2Measurement precision
If large volumes of data are used for analysis, then the quality of insights improves, but the time required for processing increases
Solution Approach 1:
The system performs preliminary actions by automatically collecting and pre-processing data from multiple sources before analysis is needed. Data is structured, cleaned, and organized in advance using automated processes, so when analysis is required, the system can quickly generate insights without time-consuming manual preparation.
Solution Approach 2:
The automated analysis system operates autonomously to collect, process, and analyze data without requiring continuous user intervention. The machine learning models self-adjust and self-optimize based on the data patterns they detect, reducing the time users need to spend on manual data processing while maintaining high accuracy.

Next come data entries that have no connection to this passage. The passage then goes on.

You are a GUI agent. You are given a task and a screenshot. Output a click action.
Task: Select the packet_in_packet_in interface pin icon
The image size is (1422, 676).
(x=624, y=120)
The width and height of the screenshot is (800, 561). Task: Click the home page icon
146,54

3Adaptability or versatility
If data from multiple diverse sources is integrated, then the comprehensiveness of analysis improves, but the difficulty of handling incompatible formats and structures increases
Solution Approach 1:
The system employs universal data processing capabilities that can handle multiple data formats and structures through a unified approach. The automated collection and analysis infrastructure is designed to work with diverse data sources (databases, APIs, files, streams) using common protocols and machine learning techniques, eliminating the need for separate processing pipelines for each data type.
Solution Approach 2:
The system dynamically adjusts processing parameters based on the characteristics of each data source. Machine learning algorithms automatically detect data formats and structures, then adapt processing methods accordingly, allowing comprehensive integration of diverse data sources without requiring manual configuration for each format.
4Ease of operation
If manual data extraction and analysis is performed, then user control over the process is maintained, but the effort and time required increase significantly
Solution Approach 1:
The system performs data collection, processing, and analysis automatically without requiring user intervention for each step. Users simply define their analysis goals, and the system self-manages the entire workflow including data gathering from multiple sources, machine learning analysis, and result presentation, dramatically reducing the time and effort users must invest.
Solution Approach 2:
The system provides continuous feedback to users through automated presentation of insights in various formats (text, visualizations, alerts). Users can review results and provide feedback to refine analysis parameters, maintaining control over the process while the system handles the time-consuming execution automatically.
Data Source
AI summary
Techniques described modify playback of a narrated analytics playlist in a personalized analytics system. In some implementations, audible input is received during playback of the narrated analytics playlist. The audible input can be used to control the behavior of a playback module playing out the narrated analytics playlist. Alternately or additionally, user input can be received, where the user input corresponds to modifying an original scene included in the narrated analytics playlist. Some implementations generate synchronized audible output that be output with the modified original scene of the narrated analytics playlist. Alternately or additional, implementations can automatically determine to visually apply an auto-pointer to portions of the narrated analytics playlist. In generating the narrated analytics playlist, implementations can calculate a respective playback duration of each scene in a plurality of scenes to include in the narrated analytics playlist, and generate the narrated analytics playlist based on the calculating.